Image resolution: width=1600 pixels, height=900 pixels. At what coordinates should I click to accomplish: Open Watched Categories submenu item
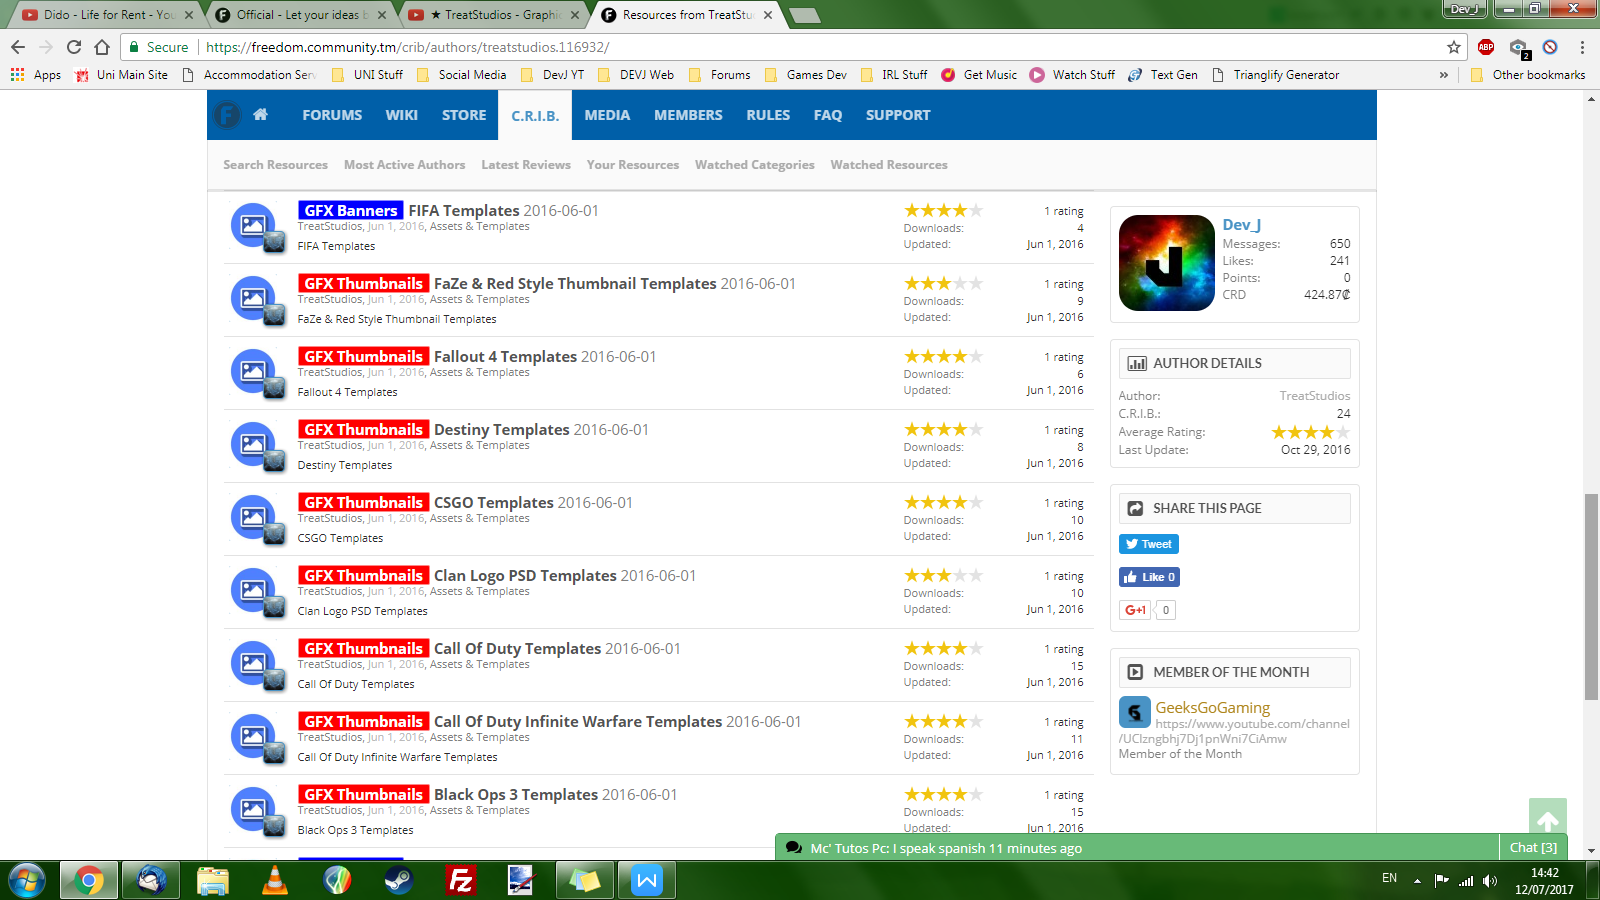pos(754,165)
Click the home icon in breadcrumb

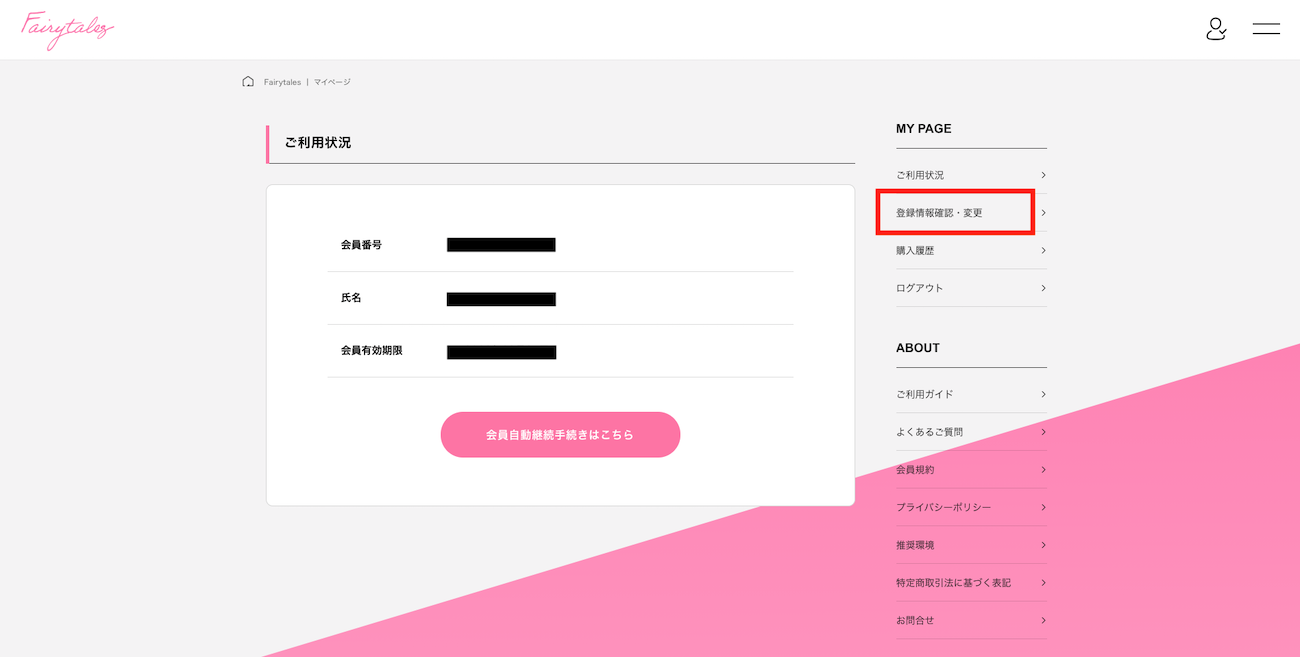pos(248,82)
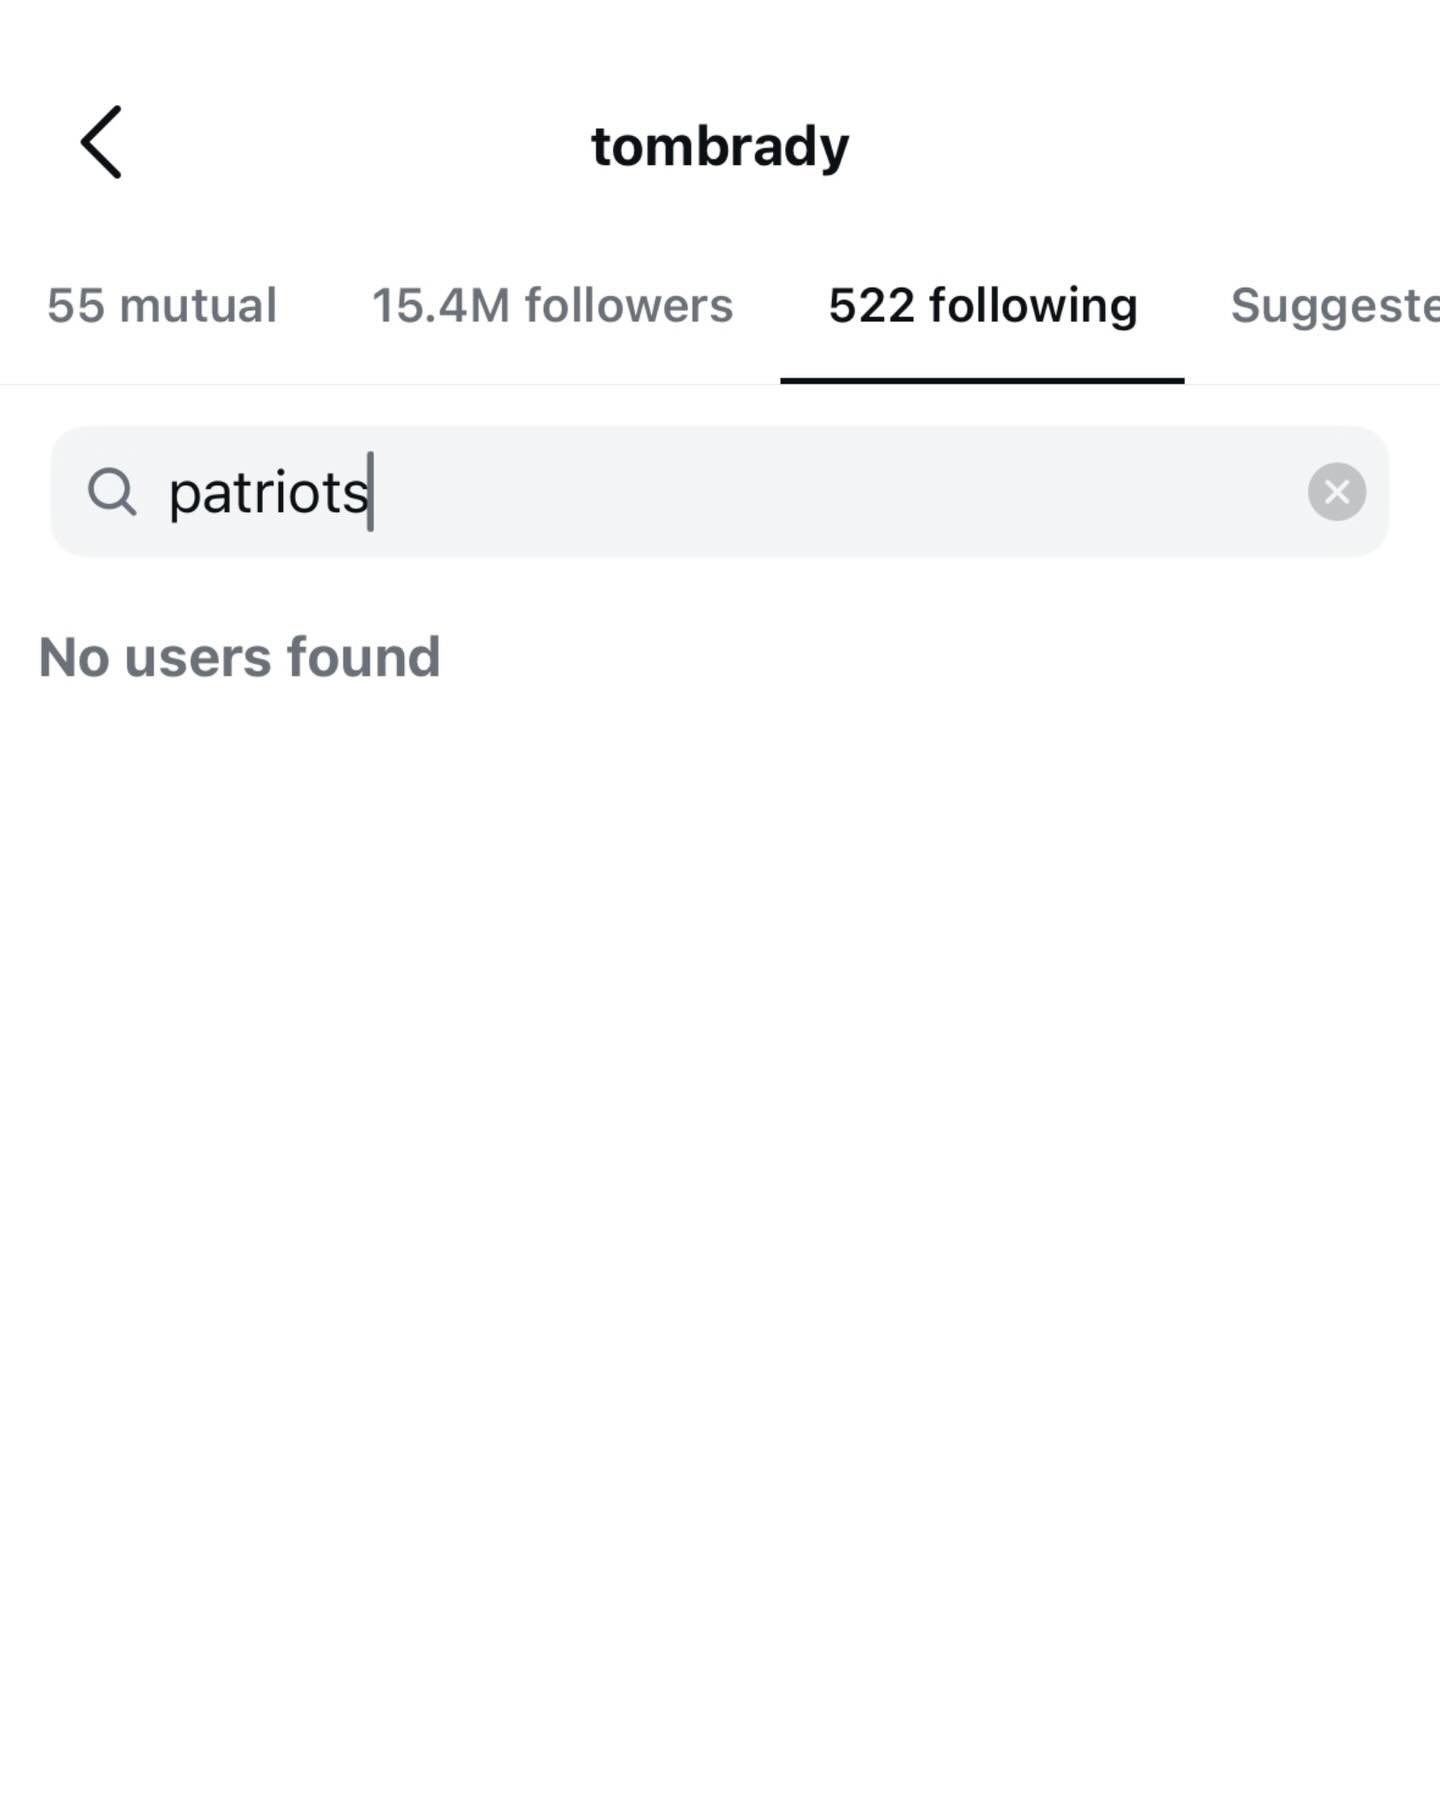The height and width of the screenshot is (1798, 1440).
Task: Open the 55 mutual tab
Action: pyautogui.click(x=161, y=306)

◆ ◆ ◆ ◆ ◆ ◆ ◆

**WORK TASK**
All of the material above must be retyped exactly, line for line, with the images dropped.

**TASK OUTPUT**
Image resolution: width=1600 pixels, height=900 pixels. At what coordinates should I click to accomplish: Open Watched Categories submenu item
pos(754,165)
Click the home icon in breadcrumb

pos(248,82)
The height and width of the screenshot is (1798, 1440).
Task: Open the 55 mutual tab
Action: pyautogui.click(x=161, y=306)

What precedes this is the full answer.